■ Exercise goal ■
Return all lines of the data in which the string "will" occurs.

Saved entries
○ ○ ○ ○ ○

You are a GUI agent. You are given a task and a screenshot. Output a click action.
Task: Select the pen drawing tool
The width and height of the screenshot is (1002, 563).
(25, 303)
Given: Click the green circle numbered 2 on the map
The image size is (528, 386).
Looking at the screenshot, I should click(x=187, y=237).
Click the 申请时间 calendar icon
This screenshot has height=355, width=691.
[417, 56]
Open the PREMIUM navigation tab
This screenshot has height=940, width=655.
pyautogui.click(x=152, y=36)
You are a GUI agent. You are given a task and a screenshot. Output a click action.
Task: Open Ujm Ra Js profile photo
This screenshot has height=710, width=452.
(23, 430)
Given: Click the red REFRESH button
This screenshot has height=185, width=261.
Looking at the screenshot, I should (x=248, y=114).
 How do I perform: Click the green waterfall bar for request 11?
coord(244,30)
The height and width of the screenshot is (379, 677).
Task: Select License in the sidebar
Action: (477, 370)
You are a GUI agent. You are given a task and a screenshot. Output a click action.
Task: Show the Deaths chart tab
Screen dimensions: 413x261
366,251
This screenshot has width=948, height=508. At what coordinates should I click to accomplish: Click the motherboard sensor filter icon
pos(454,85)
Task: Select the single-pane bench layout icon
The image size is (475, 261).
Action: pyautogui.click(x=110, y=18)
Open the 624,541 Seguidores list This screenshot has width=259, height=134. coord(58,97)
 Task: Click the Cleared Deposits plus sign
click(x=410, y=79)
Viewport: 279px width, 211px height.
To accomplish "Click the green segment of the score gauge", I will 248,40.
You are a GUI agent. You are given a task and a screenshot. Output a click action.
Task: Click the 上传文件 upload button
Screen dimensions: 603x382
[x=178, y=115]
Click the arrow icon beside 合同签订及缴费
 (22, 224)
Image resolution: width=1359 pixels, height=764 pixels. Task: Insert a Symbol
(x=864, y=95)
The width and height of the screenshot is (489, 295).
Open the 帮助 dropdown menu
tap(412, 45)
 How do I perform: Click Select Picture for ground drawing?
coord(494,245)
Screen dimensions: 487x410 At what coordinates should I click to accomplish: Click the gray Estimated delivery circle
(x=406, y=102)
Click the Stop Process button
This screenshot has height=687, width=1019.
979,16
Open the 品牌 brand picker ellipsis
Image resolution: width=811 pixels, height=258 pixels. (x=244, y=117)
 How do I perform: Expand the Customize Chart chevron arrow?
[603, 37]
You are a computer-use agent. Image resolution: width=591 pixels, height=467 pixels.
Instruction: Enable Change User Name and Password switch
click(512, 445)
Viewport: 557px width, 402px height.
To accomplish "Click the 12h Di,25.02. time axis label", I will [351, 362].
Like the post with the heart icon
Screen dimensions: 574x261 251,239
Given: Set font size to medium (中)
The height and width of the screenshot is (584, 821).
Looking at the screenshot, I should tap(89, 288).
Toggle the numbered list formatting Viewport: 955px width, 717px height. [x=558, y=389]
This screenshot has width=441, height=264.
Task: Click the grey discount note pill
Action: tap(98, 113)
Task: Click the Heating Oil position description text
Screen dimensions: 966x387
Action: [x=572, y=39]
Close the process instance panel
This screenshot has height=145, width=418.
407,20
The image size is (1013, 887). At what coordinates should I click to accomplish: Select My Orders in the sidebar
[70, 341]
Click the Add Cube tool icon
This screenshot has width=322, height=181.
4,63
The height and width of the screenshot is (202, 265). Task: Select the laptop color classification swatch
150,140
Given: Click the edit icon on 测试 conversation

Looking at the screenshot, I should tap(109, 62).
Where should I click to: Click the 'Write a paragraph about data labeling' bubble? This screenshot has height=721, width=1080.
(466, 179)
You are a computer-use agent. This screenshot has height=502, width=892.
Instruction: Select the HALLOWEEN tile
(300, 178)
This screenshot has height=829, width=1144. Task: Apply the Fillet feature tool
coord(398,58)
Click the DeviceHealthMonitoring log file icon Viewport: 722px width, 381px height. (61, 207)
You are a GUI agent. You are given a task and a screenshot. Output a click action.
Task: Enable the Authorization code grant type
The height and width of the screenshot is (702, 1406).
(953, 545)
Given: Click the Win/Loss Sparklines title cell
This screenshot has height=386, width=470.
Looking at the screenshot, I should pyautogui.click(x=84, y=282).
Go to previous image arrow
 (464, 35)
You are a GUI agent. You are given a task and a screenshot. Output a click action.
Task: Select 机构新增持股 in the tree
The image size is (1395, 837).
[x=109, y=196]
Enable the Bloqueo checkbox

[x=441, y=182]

○ ○ ○ ○ ○

■ Solution to this exercise ■
To accomplish "Click the green segment of the score gauge", I will 248,40.
To accomplish "Click the 12h Di,25.02. time axis label", I will [351, 362].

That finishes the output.